There is an urgent need to decarbonize healthcare. Canadian healthcare is responsible for about 4.6% of national emissions and future physicians need to be taught about opportunities to practice high-quality care on a smaller carbon footprint. The slides also allow for the teaching of evidence-based approaches to reduce the environmental impact of healthcare. This includes selecting dry-powdered instead of metered-dose inhalers for the management of respiratory diseases and avoiding desflurane and opting for intravenous anesthesia when administering anesthesia in the operating room.

Faculty and institutional bodies such as the Medical Council of Canada (MCC) are starting to respond to the need for planetary health curricula. The Medical Council of Canada has recently added “Health and the Climate Crisis” to the list of objectives medical students must meet to graduate as competent physicians. The objective states “Physicians must be able to recognize the effects of the climate crisis (climate change) on human health and take action to mitigate both climate change itself and its health effects on the population, recognizing that many populations are disproportionately affected.” However, teaching on the impacts of climate change on our health and ways to mitigate its impacts continues to be inadequate at medical schools across Canada.

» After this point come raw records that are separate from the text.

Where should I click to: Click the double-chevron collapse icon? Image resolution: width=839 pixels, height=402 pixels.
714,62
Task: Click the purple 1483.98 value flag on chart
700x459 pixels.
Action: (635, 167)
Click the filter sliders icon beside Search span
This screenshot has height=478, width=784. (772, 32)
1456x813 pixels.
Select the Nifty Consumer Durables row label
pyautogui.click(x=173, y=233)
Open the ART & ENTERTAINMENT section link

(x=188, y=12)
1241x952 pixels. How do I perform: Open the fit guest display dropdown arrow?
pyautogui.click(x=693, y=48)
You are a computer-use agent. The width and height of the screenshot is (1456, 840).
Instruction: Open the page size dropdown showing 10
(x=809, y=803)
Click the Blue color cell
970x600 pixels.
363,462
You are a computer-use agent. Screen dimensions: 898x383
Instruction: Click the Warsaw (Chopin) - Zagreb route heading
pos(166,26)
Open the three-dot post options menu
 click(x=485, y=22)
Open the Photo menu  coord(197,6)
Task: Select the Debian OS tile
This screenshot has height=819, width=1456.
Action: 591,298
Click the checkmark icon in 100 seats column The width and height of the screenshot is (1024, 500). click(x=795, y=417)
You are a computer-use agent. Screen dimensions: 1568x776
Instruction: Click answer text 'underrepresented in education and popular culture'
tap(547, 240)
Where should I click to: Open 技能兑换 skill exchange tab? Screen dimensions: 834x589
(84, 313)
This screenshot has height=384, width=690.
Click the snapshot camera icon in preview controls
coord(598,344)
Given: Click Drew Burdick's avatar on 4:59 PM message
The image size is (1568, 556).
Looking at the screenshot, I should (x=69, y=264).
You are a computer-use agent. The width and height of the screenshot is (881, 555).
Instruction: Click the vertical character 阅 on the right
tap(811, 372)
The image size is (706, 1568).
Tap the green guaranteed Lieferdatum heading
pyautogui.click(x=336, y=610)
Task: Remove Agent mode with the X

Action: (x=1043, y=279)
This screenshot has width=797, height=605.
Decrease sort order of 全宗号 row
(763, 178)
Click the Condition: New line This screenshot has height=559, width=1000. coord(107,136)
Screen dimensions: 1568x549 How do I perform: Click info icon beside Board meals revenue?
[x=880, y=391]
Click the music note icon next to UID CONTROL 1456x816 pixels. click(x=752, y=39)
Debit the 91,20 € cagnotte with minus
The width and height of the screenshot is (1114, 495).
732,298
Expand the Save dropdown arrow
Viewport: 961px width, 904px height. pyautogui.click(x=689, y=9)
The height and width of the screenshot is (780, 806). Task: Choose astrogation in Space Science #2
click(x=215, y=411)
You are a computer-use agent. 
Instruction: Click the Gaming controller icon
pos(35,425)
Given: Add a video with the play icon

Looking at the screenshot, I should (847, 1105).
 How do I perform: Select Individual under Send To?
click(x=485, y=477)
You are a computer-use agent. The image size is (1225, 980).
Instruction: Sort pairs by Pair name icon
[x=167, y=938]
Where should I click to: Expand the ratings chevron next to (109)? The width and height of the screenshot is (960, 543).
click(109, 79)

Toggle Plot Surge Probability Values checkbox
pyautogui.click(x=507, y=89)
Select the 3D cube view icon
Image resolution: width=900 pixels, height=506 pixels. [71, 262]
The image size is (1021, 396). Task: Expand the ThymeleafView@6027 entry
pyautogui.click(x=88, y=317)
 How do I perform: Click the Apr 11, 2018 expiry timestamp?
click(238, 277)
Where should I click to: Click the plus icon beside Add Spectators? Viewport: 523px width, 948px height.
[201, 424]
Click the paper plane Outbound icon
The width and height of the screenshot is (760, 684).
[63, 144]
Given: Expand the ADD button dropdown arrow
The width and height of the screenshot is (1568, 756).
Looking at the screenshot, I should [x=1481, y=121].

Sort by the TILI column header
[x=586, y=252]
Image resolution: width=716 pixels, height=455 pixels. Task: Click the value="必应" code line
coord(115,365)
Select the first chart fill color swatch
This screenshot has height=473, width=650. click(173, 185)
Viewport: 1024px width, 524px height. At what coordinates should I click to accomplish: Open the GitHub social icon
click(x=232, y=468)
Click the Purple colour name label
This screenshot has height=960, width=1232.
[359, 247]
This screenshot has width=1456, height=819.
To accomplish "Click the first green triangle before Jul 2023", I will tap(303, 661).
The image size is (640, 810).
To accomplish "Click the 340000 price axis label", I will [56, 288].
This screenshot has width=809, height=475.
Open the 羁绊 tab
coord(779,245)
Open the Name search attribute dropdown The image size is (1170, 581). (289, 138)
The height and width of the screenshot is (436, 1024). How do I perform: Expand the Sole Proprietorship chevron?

The most recent Canadian Federation of Medical Students Health and Environment (CFMS HEART) report, [of which Owen was one of the lead authors], documents a survey of the planetary health curricula at all 17 Canadian medical schools. The survey found that only three provided longitudinal planetary health learning opportunities spanning the pre-clerkship and clerkship continuum and outlined nine key recommendations for medical schools including, “With student and faculty input, work to develop specific longitudinal learning objectives for engaging planetary health education throughout the duration of medical education”.

The Climate Wise slides address this educational gap and responds to the urgent need for evidence based, longitudinal, clinically relevant material that can be rapidly incorporated into medical curricula. The slides will be distributed to medical school deans and educators across the country through local student representatives of the CFMS HEART Committee. Universal implementation of the Climate Wise slides ensures that planetary health teaching is being adequately represented in medical curricula to equip all Canadian physicians with the knowledge and skills to care for patients and communities in a climate crisis.